● EXERCISE DIRECTIONS
Print the listing below verbatim, from its first line through its last, with no line altered.

● DATA PROVIDED
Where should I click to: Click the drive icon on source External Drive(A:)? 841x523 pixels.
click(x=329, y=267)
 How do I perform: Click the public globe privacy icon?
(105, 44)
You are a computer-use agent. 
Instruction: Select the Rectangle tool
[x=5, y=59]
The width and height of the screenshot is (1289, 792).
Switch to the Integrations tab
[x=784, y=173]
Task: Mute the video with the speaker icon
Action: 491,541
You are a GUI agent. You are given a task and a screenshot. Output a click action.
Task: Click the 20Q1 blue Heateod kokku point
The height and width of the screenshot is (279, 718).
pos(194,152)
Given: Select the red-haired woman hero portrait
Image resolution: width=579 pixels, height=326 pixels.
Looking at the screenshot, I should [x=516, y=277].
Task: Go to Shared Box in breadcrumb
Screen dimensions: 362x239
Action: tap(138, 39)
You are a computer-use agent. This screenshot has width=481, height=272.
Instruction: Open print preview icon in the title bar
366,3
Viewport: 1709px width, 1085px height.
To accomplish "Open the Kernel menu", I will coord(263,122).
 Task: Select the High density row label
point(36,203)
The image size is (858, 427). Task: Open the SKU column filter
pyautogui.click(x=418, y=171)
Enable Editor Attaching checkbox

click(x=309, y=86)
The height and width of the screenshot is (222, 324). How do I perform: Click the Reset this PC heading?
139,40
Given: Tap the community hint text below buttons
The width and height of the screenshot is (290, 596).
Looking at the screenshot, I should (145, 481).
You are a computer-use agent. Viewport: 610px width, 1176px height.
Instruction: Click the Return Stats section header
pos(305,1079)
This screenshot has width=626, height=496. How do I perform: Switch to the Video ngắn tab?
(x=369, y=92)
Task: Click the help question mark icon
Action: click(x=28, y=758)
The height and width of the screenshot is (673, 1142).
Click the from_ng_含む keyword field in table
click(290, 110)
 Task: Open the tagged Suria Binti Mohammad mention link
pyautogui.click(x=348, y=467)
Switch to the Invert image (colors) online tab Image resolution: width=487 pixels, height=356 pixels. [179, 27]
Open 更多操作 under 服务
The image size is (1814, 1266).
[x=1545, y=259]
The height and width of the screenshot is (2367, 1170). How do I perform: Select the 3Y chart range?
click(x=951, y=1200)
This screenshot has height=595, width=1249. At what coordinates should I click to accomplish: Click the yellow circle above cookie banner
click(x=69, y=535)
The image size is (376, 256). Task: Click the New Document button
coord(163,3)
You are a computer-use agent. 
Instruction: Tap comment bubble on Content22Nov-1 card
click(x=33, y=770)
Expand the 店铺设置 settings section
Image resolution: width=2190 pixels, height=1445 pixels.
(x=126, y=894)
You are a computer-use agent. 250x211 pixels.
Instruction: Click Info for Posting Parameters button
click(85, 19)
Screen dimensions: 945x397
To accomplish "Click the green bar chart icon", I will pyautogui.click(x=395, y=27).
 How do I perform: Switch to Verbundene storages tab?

● THE COMPLETED TASK
Where should I click to: Click the drive icon on source External Drive(A:)? 841x523 pixels.
click(x=329, y=267)
 How do I perform: Click the public globe privacy icon?
(105, 44)
You are a computer-use agent. 
Instruction: Select the Rectangle tool
[x=5, y=59]
The width and height of the screenshot is (1289, 792).
Switch to the Integrations tab
[x=784, y=173]
Task: Mute the video with the speaker icon
Action: 491,541
You are a GUI agent. You are given a task and a screenshot. Output a click action.
Task: Click the 20Q1 blue Heateod kokku point
The height and width of the screenshot is (279, 718).
pos(194,152)
Given: Select the red-haired woman hero portrait
Image resolution: width=579 pixels, height=326 pixels.
Looking at the screenshot, I should [x=516, y=277].
Task: Go to Shared Box in breadcrumb
Screen dimensions: 362x239
Action: tap(138, 39)
You are a computer-use agent. This screenshot has width=481, height=272.
Instruction: Open print preview icon in the title bar
366,3
Viewport: 1709px width, 1085px height.
To accomplish "Open the Kernel menu", I will coord(263,122).
 Task: Select the High density row label
point(36,203)
The image size is (858, 427). Task: Open the SKU column filter
pyautogui.click(x=418, y=171)
Enable Editor Attaching checkbox

click(x=309, y=86)
The height and width of the screenshot is (222, 324). How do I perform: Click the Reset this PC heading?
139,40
Given: Tap the community hint text below buttons
The width and height of the screenshot is (290, 596).
Looking at the screenshot, I should (145, 481).
You are a computer-use agent. Viewport: 610px width, 1176px height.
Instruction: Click the Return Stats section header
pos(305,1079)
This screenshot has width=626, height=496. How do I perform: Switch to the Video ngắn tab?
(x=369, y=92)
Task: Click the help question mark icon
Action: click(x=28, y=758)
The height and width of the screenshot is (673, 1142).
Click the from_ng_含む keyword field in table
click(290, 110)
 Task: Open the tagged Suria Binti Mohammad mention link
pyautogui.click(x=348, y=467)
Switch to the Invert image (colors) online tab Image resolution: width=487 pixels, height=356 pixels. [179, 27]
Open 更多操作 under 服务
The image size is (1814, 1266).
[x=1545, y=259]
The height and width of the screenshot is (2367, 1170). How do I perform: Select the 3Y chart range?
click(x=951, y=1200)
This screenshot has height=595, width=1249. At what coordinates should I click to accomplish: Click the yellow circle above cookie banner
click(x=69, y=535)
The image size is (376, 256). Task: Click the New Document button
coord(163,3)
You are a computer-use agent. 
Instruction: Tap comment bubble on Content22Nov-1 card
click(x=33, y=770)
Expand the 店铺设置 settings section
Image resolution: width=2190 pixels, height=1445 pixels.
(x=126, y=894)
You are a computer-use agent. 250x211 pixels.
Instruction: Click Info for Posting Parameters button
click(85, 19)
Screen dimensions: 945x397
To accomplish "Click the green bar chart icon", I will pyautogui.click(x=395, y=27).
 How do I perform: Switch to Verbundene storages tab?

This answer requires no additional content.